Sphingosine-1-Phosphate Modulation in Neurological Disorders: Insights from MS and Stroke.

Abstract

Multiple sclerosis is a chronic autoimmune disease in which the immune system attacks the protective sheath or myelin that covers nerve fibers, impacting the brain's ability to communicate with other areas of the body. This abnormal immune response recruits inflammatory substances, which appear as lesions on the brain and spinal cord. A stroke is characterized by a sudden impairment of neurological function resulting from the loss or restriction of blood flow due to acute damage to a localized area of the central nervous system, including the brain, retina, or spinal cord.

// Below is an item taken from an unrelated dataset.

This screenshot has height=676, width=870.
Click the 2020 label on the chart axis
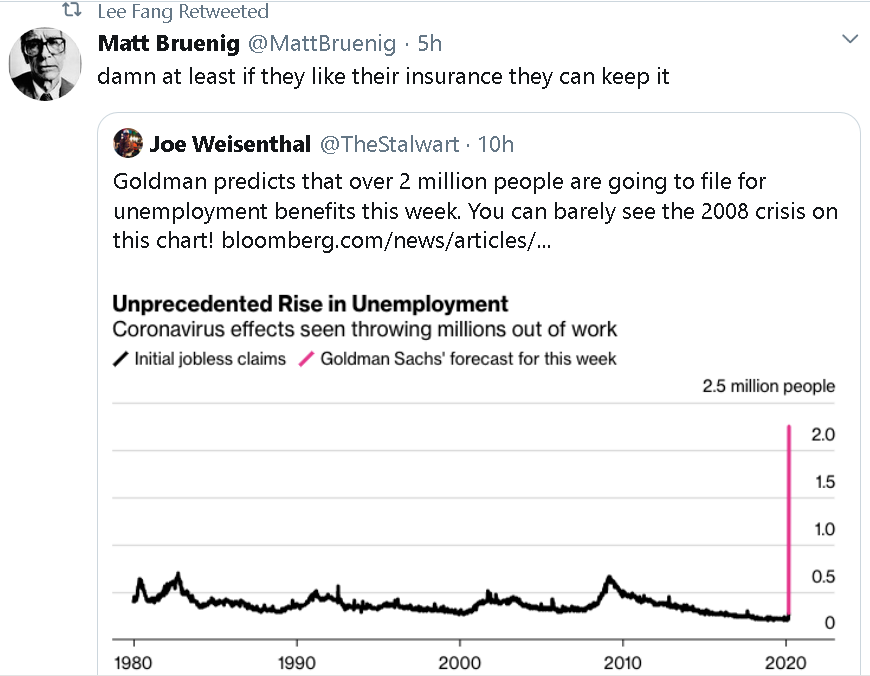pos(785,662)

While strokes, both ischemic and hemorrhagic, are different in terms of their pathogenesis to MS, mechanisms such as neuroinflammation and neurodegeneration are common denominators among these conditions. Recent studies highlight the involvement of the sphingosine-1-phosphate receptor in the treatment of strokes and how fingolimod, an S1P receptor modulator employed in MS treatment, may play a role in the treatment of stroke-like symptoms. This review aims to explore the potential link between stroke and MS, providing a comprehensive analysis of the existing evidence. It will also shed light on the role of S1P receptors in the pathophysiology of stroke, offering insights into their mechanistic contributions. Furthermore, the review will examine recent studies investigating the therapeutic potential of the S1P modulator, fingolimod, in acute stroke patients, highlighting its efficacy and potential clinical applications. Through this multifaceted approach, we hope to contribute to the development of a deeper understanding of these interconnected neurological conditions and their treatment strategies.